3 Increase the pump rate?

4 Decrease the pump rate?

5 Everything is OK - Continue?

6 Stop the pump and close the well in?

ANSWERS

Problem 1-0: The initial circulating pressure is 1340 psi (94 kg/cm2) at 30 spm.

Problem 1-1: Increase the pump rate. The pump speed must be 30 spm to use the calculated system pressure loss.

Problem 1-2: Decrease the pump rate. The pump rate is too fast and the choke size cannot be controlled until the pump is controlled. At 5 minutes into the control of the well, things should be settled down.

Problem 1-3: Everything is OK. The casing pressure is not a control pressure in this problem. Hold drillpipe pressure and pump strokes constant.

Problem 1-4: Decrease choke size. This will increase the drillpipe pressure.

Problem 1-5: Decrease pump strokes - pump rate should be 30 spm. This will lower drillpipe pressure. Do not worry about casing pressure - it is not a control in this problem.

Problem 1-6: Everything is OK. Casing pressure can be expected to rise if this is a gas kick. Control is drillpipe pressure and pump strokes - keep them constant.

Problem 1-7: Increase choke size. Remember that drillpipe pressure and pump strokes must be kept constant.
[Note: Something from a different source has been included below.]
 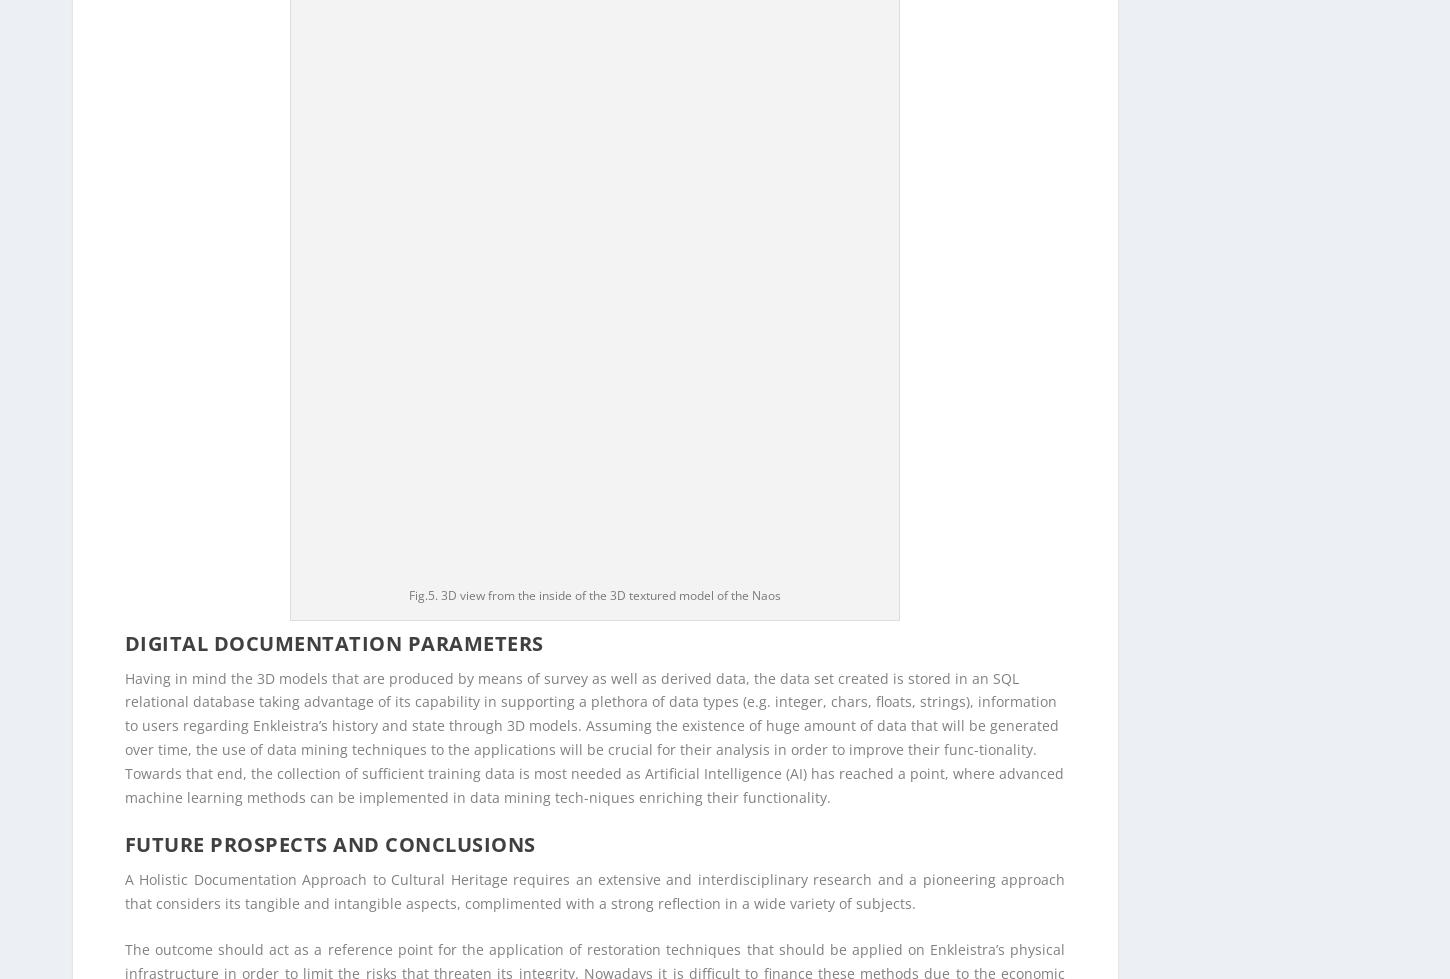 I want to click on '3. Rodwell, D.: Sustainability and the holistic approach to the conservation of historic cities. J. Archit. Conserv. 9, 58–73 (2003).', so click(x=545, y=916).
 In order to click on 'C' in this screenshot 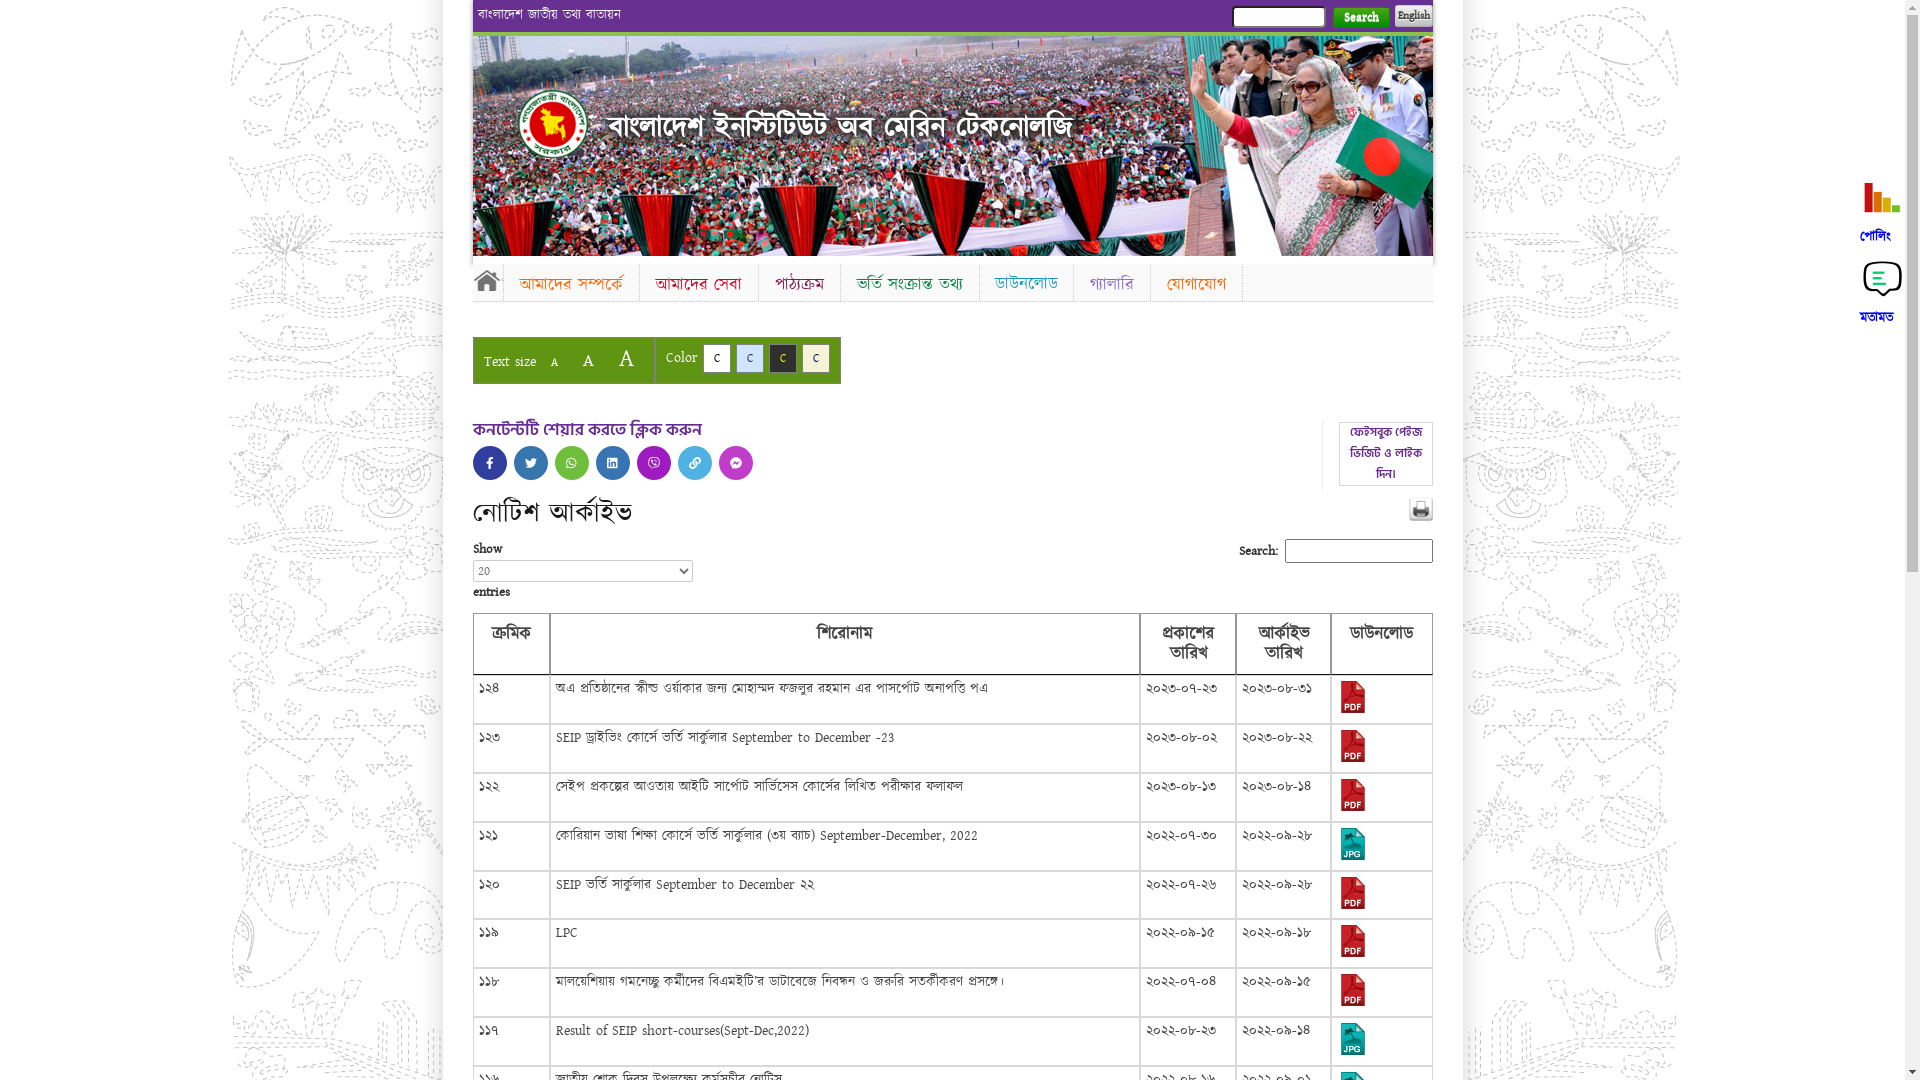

Problem 1-8: Increase pump rate. The pump has slowed and lowered the ICP. Increase the pump speed and see if the drillpipe pressure increases. The well is not being controlled with the casing pressure. Drillpipe pressure and pump strokes must be kept constant.

Problem 1-9: Everything is OK - continue. The gas is at the choke and heading. Send one of the crew members to see that the degasser is operating properly.

Problem 1-10: Either option 5 or option 6 is correct. In the case of 5 the gas has been circulated out of the hole. The casing pressure now shows 600 psi (42 kg/cm2), the amount by which the reservoir pressure exceeds the mud column pressure. This is the original shut in drillpipe pressure. If the pump is stopped and the well closed in, the drillpipe pressure would go to 600 psi (42 kg/cm2), the same value as the casing pressure.